**WORK TASK:** Could you copy each line of the entries that contains "options"?

**Collected data:**
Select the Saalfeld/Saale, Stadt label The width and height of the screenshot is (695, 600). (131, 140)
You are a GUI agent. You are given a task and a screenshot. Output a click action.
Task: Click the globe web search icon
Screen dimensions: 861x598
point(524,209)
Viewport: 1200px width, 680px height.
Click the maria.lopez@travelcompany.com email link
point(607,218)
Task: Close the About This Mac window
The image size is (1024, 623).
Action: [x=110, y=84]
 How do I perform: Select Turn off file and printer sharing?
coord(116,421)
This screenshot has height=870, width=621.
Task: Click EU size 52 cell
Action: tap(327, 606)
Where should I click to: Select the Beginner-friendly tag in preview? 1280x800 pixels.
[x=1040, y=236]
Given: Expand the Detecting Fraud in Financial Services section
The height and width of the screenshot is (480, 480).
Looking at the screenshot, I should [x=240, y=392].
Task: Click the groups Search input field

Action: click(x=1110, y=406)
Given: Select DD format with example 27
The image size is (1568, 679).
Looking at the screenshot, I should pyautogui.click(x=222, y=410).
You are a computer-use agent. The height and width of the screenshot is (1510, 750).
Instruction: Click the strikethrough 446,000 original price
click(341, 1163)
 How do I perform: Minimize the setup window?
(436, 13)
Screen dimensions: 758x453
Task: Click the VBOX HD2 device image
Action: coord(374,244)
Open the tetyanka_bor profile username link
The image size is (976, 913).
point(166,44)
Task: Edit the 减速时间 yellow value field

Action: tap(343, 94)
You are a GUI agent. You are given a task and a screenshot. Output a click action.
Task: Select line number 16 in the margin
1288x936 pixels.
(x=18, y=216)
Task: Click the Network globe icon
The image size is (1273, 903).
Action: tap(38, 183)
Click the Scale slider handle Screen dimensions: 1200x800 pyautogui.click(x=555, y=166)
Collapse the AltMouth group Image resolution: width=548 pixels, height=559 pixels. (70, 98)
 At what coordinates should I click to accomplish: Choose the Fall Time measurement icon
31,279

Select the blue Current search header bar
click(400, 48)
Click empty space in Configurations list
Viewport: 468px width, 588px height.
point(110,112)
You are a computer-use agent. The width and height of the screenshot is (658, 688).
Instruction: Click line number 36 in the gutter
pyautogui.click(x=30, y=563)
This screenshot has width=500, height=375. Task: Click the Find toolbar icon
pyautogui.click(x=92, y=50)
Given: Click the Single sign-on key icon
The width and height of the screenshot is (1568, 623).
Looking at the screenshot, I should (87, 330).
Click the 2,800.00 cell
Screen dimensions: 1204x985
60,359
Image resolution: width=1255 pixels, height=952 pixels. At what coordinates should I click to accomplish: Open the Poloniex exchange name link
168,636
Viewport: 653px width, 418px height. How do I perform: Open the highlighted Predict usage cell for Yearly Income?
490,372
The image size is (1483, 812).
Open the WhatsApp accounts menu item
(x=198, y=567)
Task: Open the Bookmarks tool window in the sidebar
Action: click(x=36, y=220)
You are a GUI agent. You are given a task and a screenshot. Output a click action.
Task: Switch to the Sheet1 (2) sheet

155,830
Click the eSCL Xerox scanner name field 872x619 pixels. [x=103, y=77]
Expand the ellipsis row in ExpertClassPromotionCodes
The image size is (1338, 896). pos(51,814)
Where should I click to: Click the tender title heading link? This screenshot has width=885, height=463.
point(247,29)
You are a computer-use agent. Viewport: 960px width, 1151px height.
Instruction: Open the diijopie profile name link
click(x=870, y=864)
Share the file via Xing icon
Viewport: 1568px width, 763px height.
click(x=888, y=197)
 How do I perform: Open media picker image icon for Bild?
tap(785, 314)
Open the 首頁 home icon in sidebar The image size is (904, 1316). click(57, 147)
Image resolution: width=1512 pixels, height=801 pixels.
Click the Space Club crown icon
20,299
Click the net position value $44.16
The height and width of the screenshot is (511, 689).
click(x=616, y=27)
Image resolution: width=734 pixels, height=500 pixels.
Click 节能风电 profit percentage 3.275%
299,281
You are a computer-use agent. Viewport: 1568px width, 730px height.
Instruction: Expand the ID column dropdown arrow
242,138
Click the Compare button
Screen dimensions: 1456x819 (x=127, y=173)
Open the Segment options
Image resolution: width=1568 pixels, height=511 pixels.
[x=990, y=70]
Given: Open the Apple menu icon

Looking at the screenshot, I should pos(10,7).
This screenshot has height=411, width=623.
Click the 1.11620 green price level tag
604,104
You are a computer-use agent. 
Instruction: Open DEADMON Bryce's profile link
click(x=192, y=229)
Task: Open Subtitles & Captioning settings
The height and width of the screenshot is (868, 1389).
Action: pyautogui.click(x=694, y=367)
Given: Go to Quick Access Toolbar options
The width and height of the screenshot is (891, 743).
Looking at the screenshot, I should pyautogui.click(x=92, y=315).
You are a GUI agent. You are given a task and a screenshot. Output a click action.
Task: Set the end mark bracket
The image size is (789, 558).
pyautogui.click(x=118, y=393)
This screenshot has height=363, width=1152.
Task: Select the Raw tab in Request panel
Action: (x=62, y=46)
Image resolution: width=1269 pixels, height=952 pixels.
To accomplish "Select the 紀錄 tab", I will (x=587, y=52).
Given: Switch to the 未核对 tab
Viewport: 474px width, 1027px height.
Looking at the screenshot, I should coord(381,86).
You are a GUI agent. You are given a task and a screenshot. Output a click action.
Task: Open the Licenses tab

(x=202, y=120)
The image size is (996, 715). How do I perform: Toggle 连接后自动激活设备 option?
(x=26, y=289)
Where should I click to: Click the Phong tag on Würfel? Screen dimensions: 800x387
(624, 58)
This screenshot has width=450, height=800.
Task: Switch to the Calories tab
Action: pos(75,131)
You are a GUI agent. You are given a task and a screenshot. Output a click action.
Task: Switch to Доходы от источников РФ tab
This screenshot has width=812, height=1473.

**ANSWER BELOW:**
Open the Segment options
Given: Go to Quick Access Toolbar options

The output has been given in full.